Records
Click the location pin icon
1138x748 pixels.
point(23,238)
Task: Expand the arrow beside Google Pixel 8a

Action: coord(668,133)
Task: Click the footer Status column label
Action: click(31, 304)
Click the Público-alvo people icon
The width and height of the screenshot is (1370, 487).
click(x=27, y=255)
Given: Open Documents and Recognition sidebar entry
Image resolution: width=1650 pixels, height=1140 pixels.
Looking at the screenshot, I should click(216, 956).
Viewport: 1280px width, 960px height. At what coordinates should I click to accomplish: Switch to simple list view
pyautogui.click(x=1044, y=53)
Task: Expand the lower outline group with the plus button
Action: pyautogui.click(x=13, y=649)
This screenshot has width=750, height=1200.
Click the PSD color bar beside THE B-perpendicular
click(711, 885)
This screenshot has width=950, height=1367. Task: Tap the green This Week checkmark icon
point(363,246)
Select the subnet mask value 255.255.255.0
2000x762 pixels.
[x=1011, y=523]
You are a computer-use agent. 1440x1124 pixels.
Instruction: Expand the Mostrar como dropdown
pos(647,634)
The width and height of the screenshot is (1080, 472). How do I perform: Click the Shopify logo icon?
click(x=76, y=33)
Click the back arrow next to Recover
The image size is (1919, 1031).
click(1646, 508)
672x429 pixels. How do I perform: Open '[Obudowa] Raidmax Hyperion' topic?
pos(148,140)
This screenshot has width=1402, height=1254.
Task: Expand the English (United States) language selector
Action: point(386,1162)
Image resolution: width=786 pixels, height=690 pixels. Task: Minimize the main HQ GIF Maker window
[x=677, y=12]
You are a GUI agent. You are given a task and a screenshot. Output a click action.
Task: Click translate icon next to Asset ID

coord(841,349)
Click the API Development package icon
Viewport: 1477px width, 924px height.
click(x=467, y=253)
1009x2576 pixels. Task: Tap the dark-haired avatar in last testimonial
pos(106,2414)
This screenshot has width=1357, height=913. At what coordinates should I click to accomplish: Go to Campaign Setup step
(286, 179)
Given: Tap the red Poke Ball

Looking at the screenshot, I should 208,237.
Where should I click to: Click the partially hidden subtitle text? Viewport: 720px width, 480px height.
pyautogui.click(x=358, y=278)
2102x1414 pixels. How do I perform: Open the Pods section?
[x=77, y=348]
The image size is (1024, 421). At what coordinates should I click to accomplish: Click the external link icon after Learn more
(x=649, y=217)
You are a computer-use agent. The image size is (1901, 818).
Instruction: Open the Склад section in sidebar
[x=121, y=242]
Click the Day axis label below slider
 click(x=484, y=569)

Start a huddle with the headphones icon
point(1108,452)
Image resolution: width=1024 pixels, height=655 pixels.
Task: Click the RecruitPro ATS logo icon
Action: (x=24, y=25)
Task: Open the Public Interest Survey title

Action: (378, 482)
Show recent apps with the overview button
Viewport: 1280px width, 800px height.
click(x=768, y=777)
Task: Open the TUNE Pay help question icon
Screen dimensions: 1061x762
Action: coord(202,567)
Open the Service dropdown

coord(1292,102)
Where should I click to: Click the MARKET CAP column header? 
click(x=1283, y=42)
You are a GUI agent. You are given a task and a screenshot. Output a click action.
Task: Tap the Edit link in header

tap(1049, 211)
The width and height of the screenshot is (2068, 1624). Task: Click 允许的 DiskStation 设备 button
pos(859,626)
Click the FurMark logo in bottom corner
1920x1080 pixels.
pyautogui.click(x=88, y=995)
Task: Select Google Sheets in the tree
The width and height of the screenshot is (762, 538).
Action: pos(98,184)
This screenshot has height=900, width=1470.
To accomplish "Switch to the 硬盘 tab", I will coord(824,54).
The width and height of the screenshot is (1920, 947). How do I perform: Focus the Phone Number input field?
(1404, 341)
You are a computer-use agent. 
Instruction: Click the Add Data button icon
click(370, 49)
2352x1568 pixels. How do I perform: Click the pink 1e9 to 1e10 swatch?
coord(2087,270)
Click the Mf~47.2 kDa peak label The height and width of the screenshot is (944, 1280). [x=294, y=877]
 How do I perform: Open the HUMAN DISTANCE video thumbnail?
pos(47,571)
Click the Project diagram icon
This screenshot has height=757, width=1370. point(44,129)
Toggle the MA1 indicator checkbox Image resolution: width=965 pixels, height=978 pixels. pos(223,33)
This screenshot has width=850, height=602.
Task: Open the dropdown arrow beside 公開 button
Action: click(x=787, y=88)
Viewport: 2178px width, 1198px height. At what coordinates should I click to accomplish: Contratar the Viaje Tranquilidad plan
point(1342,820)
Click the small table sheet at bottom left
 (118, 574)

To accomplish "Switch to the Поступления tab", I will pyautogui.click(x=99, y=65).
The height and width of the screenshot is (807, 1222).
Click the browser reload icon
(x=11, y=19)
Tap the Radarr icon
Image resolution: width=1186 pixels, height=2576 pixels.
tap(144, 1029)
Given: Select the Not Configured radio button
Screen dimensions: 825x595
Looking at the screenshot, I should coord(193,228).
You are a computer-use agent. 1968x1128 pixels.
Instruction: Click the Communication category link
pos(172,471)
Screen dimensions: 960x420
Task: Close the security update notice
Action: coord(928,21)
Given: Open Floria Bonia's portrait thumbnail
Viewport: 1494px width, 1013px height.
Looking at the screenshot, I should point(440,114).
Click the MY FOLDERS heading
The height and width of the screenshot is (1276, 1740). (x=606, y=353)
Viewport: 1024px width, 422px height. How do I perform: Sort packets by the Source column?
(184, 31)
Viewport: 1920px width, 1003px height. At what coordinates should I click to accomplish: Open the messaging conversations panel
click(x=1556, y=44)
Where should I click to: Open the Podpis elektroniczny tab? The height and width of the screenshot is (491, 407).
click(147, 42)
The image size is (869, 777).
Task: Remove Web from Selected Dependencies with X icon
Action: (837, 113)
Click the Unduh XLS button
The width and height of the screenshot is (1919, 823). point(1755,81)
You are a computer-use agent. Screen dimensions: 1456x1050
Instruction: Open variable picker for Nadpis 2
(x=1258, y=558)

**Exercise goal:** Express every line of the records above as a JSON list of strings, one string per line, leaving out blank lines.

**Response to the exercise:**
[
  "Click the location pin icon",
  "1138x748 pixels.",
  "point(23,238)",
  "Task: Expand the arrow beside Google Pixel 8a",
  "Action: coord(668,133)",
  "Task: Click the footer Status column label",
  "Action: click(31, 304)",
  "Click the Público-alvo people icon",
  "The width and height of the screenshot is (1370, 487).",
  "click(x=27, y=255)",
  "Given: Open Documents and Recognition sidebar entry",
  "Image resolution: width=1650 pixels, height=1140 pixels.",
  "Looking at the screenshot, I should click(216, 956).",
  "Viewport: 1280px width, 960px height. At what coordinates should I click to accomplish: Switch to simple list view",
  "pyautogui.click(x=1044, y=53)",
  "Task: Expand the lower outline group with the plus button",
  "Action: pyautogui.click(x=13, y=649)",
  "This screenshot has width=750, height=1200.",
  "Click the PSD color bar beside THE B-perpendicular",
  "click(711, 885)",
  "This screenshot has width=950, height=1367. Task: Tap the green This Week checkmark icon",
  "point(363,246)",
  "Select the subnet mask value 255.255.255.0",
  "2000x762 pixels.",
  "[x=1011, y=523]",
  "You are a computer-use agent. 1440x1124 pixels.",
  "Instruction: Expand the Mostrar como dropdown",
  "pos(647,634)",
  "The width and height of the screenshot is (1080, 472). How do I perform: Click the Shopify logo icon?",
  "click(x=76, y=33)",
  "Click the back arrow next to Recover",
  "The image size is (1919, 1031).",
  "click(1646, 508)",
  "672x429 pixels. How do I perform: Open '[Obudowa] Raidmax Hyperion' topic?",
  "pos(148,140)",
  "This screenshot has width=1402, height=1254.",
  "Task: Expand the English (United States) language selector",
  "Action: point(386,1162)",
  "Image resolution: width=786 pixels, height=690 pixels. Task: Minimize the main HQ GIF Maker window",
  "[x=677, y=12]",
  "You are a GUI agent. You are given a task and a screenshot. Output a click action.",
  "Task: Click translate icon next to Asset ID",
  "coord(841,349)",
  "Click the API Development package icon",
  "Viewport: 1477px width, 924px height.",
  "click(x=467, y=253)",
  "1009x2576 pixels. Task: Tap the dark-haired avatar in last testimonial",
  "pos(106,2414)",
  "This screenshot has width=1357, height=913. At what coordinates should I click to accomplish: Go to Campaign Setup step",
  "(286, 179)",
  "Given: Tap the red Poke Ball",
  "Looking at the screenshot, I should 208,237.",
  "Where should I click to: Click the partially hidden subtitle text? Viewport: 720px width, 480px height.",
  "pyautogui.click(x=358, y=278)",
  "2102x1414 pixels. How do I perform: Open the Pods section?",
  "[x=77, y=348]",
  "The image size is (1024, 421). At what coordinates should I click to accomplish: Click the external link icon after Learn more",
  "(x=649, y=217)",
  "You are a computer-use agent. The image size is (1901, 818).",
  "Instruction: Open the Склад section in sidebar",
  "[x=121, y=242]",
  "Click the Day axis label below slider",
  " click(x=484, y=569)",
  "Start a huddle with the headphones icon",
  "point(1108,452)",
  "Image resolution: width=1024 pixels, height=655 pixels.",
  "Task: Click the RecruitPro ATS logo icon",
  "Action: (x=24, y=25)",
  "Task: Open the Public Interest Survey title",
  "Action: (378, 482)",
  "Show recent apps with the overview button",
  "Viewport: 1280px width, 800px height.",
  "click(x=768, y=777)",
  "Task: Open the TUNE Pay help question icon",
  "Screen dimensions: 1061x762",
  "Action: coord(202,567)",
  "Open the Service dropdown",
  "coord(1292,102)",
  "Where should I click to: Click the MARKET CAP column header? ",
  "click(x=1283, y=42)",
  "You are a GUI agent. You are given a task and a screenshot. Output a click action.",
  "Task: Tap the Edit link in header",
  "tap(1049, 211)",
  "The width and height of the screenshot is (2068, 1624). Task: Click 允许的 DiskStation 设备 button",
  "pos(859,626)",
  "Click the FurMark logo in bottom corner",
  "1920x1080 pixels.",
  "pyautogui.click(x=88, y=995)",
  "Task: Select Google Sheets in the tree",
  "The width and height of the screenshot is (762, 538).",
  "Action: pos(98,184)",
  "This screenshot has height=900, width=1470.",
  "To accomplish \"Switch to the 硬盘 tab\", I will coord(824,54).",
  "The width and height of the screenshot is (1920, 947). How do I perform: Focus the Phone Number input field?",
  "(1404, 341)",
  "You are a computer-use agent. ",
  "Instruction: Click the Add Data button icon",
  "click(370, 49)",
  "2352x1568 pixels. How do I perform: Click the pink 1e9 to 1e10 swatch?",
  "coord(2087,270)",
  "Click the Mf~47.2 kDa peak label The height and width of the screenshot is (944, 1280). [x=294, y=877]",
  " How do I perform: Open the HUMAN DISTANCE video thumbnail?",
  "pos(47,571)",
  "Click the Project diagram icon",
  "This screenshot has height=757, width=1370. point(44,129)",
  "Toggle the MA1 indicator checkbox Image resolution: width=965 pixels, height=978 pixels. pos(223,33)",
  "This screenshot has width=850, height=602.",
  "Task: Open the dropdown arrow beside 公開 button",
  "Action: click(x=787, y=88)",
  "Viewport: 2178px width, 1198px height. At what coordinates should I click to accomplish: Contratar the Viaje Tranquilidad plan",
  "point(1342,820)",
  "Click the small table sheet at bottom left",
  " (118, 574)",
  "To accomplish \"Switch to the Поступления tab\", I will pyautogui.click(x=99, y=65).",
  "The height and width of the screenshot is (807, 1222).",
  "Click the browser reload icon",
  "(x=11, y=19)",
  "Tap the Radarr icon",
  "Image resolution: width=1186 pixels, height=2576 pixels.",
  "tap(144, 1029)",
  "Given: Select the Not Configured radio button",
  "Screen dimensions: 825x595",
  "Looking at the screenshot, I should coord(193,228).",
  "You are a computer-use agent. 1968x1128 pixels.",
  "Instruction: Click the Communication category link",
  "pos(172,471)",
  "Screen dimensions: 960x420",
  "Task: Close the security update notice",
  "Action: coord(928,21)",
  "Given: Open Floria Bonia's portrait thumbnail",
  "Viewport: 1494px width, 1013px height.",
  "Looking at the screenshot, I should point(440,114).",
  "Click the MY FOLDERS heading",
  "The height and width of the screenshot is (1276, 1740). (x=606, y=353)",
  "Viewport: 1024px width, 422px height. How do I perform: Sort packets by the Source column?",
  "(184, 31)",
  "Viewport: 1920px width, 1003px height. At what coordinates should I click to accomplish: Open the messaging conversations panel",
  "click(x=1556, y=44)",
  "Where should I click to: Open the Podpis elektroniczny tab? The height and width of the screenshot is (491, 407).",
  "click(147, 42)",
  "The image size is (869, 777).",
  "Task: Remove Web from Selected Dependencies with X icon",
  "Action: (837, 113)",
  "Click the Unduh XLS button",
  "The width and height of the screenshot is (1919, 823). point(1755,81)",
  "You are a computer-use agent. Screen dimensions: 1456x1050",
  "Instruction: Open variable picker for Nadpis 2",
  "(x=1258, y=558)"
]